- [TASK DETAILS]: Which lines in the records below include the word "will"? Report each of them in full.

[Stored items from a collection]
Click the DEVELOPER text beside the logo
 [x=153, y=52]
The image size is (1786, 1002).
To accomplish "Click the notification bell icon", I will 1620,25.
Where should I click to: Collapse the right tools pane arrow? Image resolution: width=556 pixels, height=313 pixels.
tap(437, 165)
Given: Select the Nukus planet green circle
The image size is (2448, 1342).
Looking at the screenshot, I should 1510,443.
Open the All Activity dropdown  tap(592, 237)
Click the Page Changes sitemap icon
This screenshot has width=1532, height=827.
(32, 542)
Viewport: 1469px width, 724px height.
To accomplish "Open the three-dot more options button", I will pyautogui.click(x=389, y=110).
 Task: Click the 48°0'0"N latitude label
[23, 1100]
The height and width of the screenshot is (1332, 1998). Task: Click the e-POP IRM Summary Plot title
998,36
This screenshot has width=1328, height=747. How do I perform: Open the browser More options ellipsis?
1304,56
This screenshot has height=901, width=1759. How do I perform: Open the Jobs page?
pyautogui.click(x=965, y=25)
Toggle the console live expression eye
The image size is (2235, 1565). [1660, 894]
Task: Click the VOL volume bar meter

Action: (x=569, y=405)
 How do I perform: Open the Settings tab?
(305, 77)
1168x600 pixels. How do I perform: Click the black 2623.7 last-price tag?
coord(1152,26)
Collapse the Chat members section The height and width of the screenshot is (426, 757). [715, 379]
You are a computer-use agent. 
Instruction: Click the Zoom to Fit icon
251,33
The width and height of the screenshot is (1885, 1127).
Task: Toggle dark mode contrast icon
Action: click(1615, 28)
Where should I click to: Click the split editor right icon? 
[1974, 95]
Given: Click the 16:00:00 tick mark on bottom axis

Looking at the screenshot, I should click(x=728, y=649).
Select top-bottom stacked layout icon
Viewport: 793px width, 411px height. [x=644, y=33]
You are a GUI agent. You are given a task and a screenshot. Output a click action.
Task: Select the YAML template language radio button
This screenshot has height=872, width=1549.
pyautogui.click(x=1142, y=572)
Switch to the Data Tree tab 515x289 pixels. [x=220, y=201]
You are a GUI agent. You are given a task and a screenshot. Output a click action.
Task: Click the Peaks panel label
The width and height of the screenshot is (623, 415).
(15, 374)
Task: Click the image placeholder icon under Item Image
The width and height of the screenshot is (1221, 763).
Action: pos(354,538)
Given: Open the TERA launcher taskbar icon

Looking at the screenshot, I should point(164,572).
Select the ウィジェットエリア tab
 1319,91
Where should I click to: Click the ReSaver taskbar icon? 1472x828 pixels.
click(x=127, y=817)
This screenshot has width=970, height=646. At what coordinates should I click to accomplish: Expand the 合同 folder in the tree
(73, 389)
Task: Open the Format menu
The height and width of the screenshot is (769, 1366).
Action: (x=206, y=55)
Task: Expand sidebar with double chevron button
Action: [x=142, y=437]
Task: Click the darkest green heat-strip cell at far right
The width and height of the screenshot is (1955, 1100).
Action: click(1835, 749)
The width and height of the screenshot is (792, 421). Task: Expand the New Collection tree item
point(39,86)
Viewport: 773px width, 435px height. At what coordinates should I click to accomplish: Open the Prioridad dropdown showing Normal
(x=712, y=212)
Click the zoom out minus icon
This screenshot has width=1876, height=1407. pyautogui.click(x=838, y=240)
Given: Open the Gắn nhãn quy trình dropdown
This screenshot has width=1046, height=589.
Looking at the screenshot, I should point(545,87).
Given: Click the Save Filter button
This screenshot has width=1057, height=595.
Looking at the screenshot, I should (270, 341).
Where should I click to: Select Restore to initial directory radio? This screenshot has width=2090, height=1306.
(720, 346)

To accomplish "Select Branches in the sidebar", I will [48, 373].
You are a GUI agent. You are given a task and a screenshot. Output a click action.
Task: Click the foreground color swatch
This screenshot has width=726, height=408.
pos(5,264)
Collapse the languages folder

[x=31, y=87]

- [EXERCISE SOLUTION]:
To accomplish "Click the notification bell icon", I will 1620,25.
To accomplish "Open the three-dot more options button", I will pyautogui.click(x=389, y=110).
To accomplish "Select Branches in the sidebar", I will [48, 373].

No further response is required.